--- Source text ---
On Wed, Jan 18, 2006 at 07:59:37PM -0800, Andrew Morton wrote:
> Nick Piggin <npiggin@suse.de> wrote:
> > -	/* N.B. correction _not_ applied to base page of each allocation */
> > -	for (k = 0; k < rsv_schp->k_use_sg; ++k, ++sg) {
> > -		for (m = PAGE_SIZE; m < sg->length; m += PAGE_SIZE) {
> > -			page = sg->page;
> > -			if (startFinish)
> > -				get_page(page);
> > -			else {
> > -				if (page_count(page) > 0)
> > -					__put_page(page);
> > -			}
> > -		}
> > -	}
> > -}
> 
> What on earth is the above trying to do?  The inner loop is a rather
> complex way of doing atomic_add(&page->count, sg->length/PAGE_SIZE).  One
> suspects there's a missing "[m]" in there.
> 

It does this on the first mmap of the device, in the hope that subsequent
nopage, unmaps would not free the constituent pages in the scatterlist.
---
■ **Set of tasks**:
• A. In the mailing-list excerpt, what single operation does Andrew Morton say the inner loop is a complex way of performing?
• B. Based on the reply in the mailing-list excerpt, explain why the code runs on the first mmap of the device.
• C. Resume the mailing-list excerpt after its final sentence.
--- Collected material ---
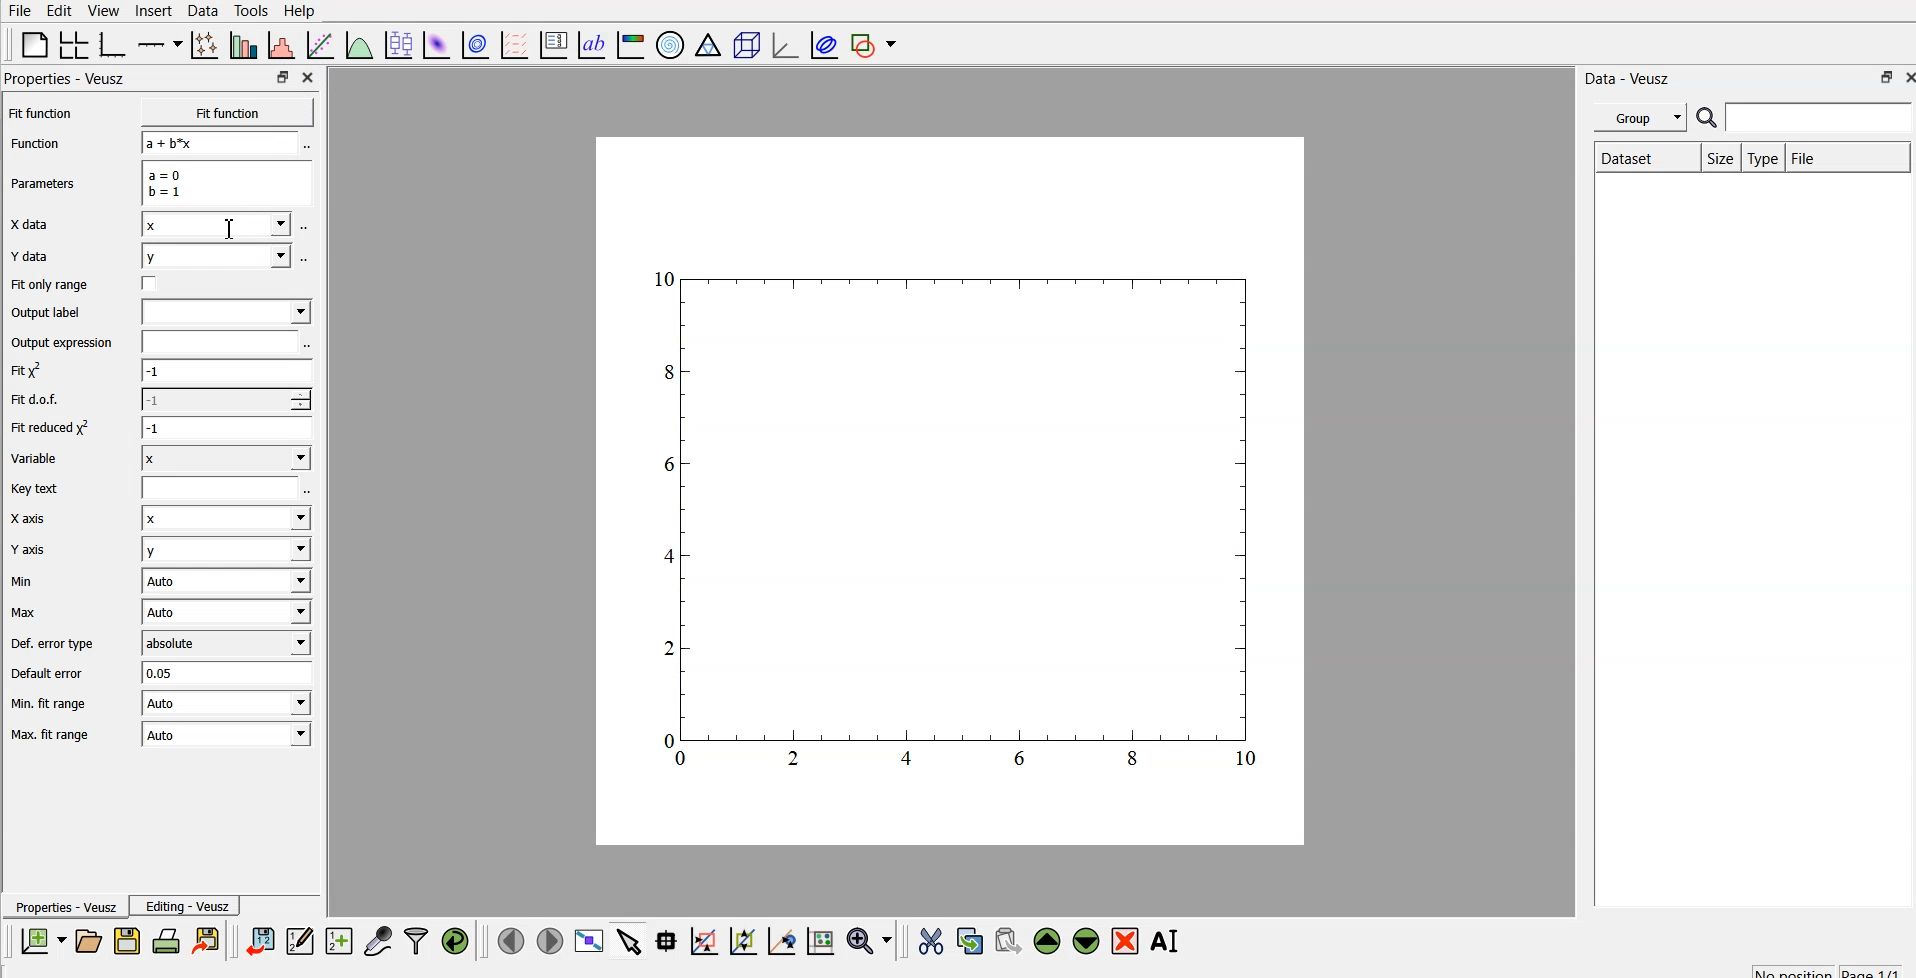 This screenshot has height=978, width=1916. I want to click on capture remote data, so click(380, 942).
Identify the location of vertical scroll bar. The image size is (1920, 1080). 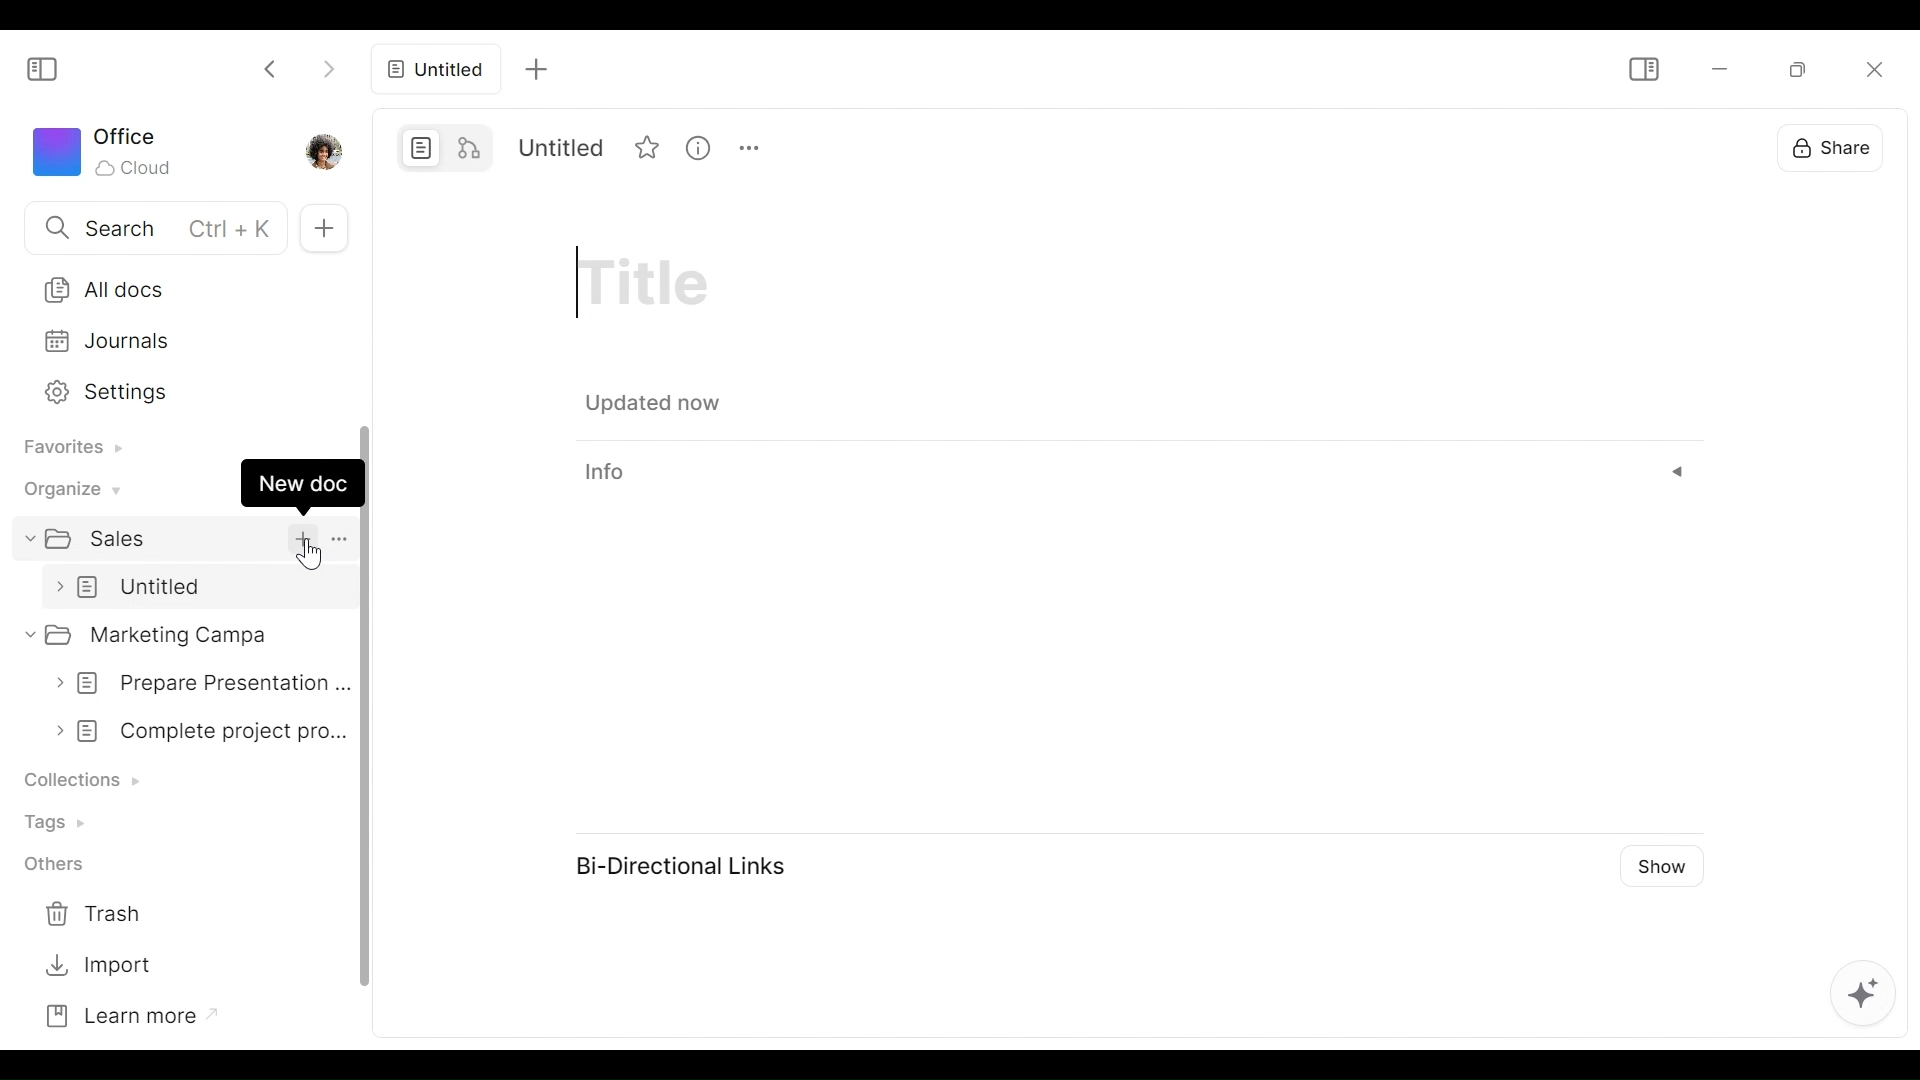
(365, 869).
---
■ **Responses for each task**:
• A. atomic_add(&page->count, sg->length/PAGE_SIZE)

• B. The code runs on the first mmap of the device in the hope that later nopage calls and unmaps would not free the constituent pages in the scatterlist.

• C.
> Yes, using a compound page for the refcounting sounds sane, but I think
> this code is fragile and has monsters in it.



^ permalink raw reply	[flat|nested] 8+ messages in thread

* Re: [patch] sg: simplify page_count manipulations
  2006-01-19 14:45   ` Nick Piggin
@ 2006-01-19 22:05     ` Andrew Morton
  2006-01-20 10:18       ` Nick Piggin
  0 siblings, 1 reply; 8+ messages in thread
From: Andrew Morton @ 2006-01-19 22:05 UTC (permalink / raw)
  To: Nick Piggin; +Cc: npiggin, torvalds, linux-kernel, linux-scsi

Nick Piggin <npiggin@suse.de> wrote:
>
> On Wed, Jan 18, 2006 at 07:59:37PM -0800, Andrew Morton wrote:
> > Nick Piggin <npiggin@suse.de> wrote:
> > > -	/* N.B. correction _not_ applied to base page of each allocation */
> > > -	for (k = 0; k < rsv_schp->k_use_sg; ++k, ++sg) {
> > > -		for (m = PAGE_SIZE; m < sg->length; m += PAGE_SIZE) {
> > > -			page = sg->page;
> > > -			if (startFinish)
> > > -				get_page(page);
> > > -			else {
> > > -				if (page_count(page) > 0)
> > > -					__put_page(page);
> > > -			}
> > > -		}
> > > -	}
> > > -}
> > 
> > What on earth is the above trying to do?  The inner loop is a rather
> > complex way of doing atomic_add(&page->count, sg->length/PAGE_SIZE).  One
> > suspects there's a missing "[m]" in there.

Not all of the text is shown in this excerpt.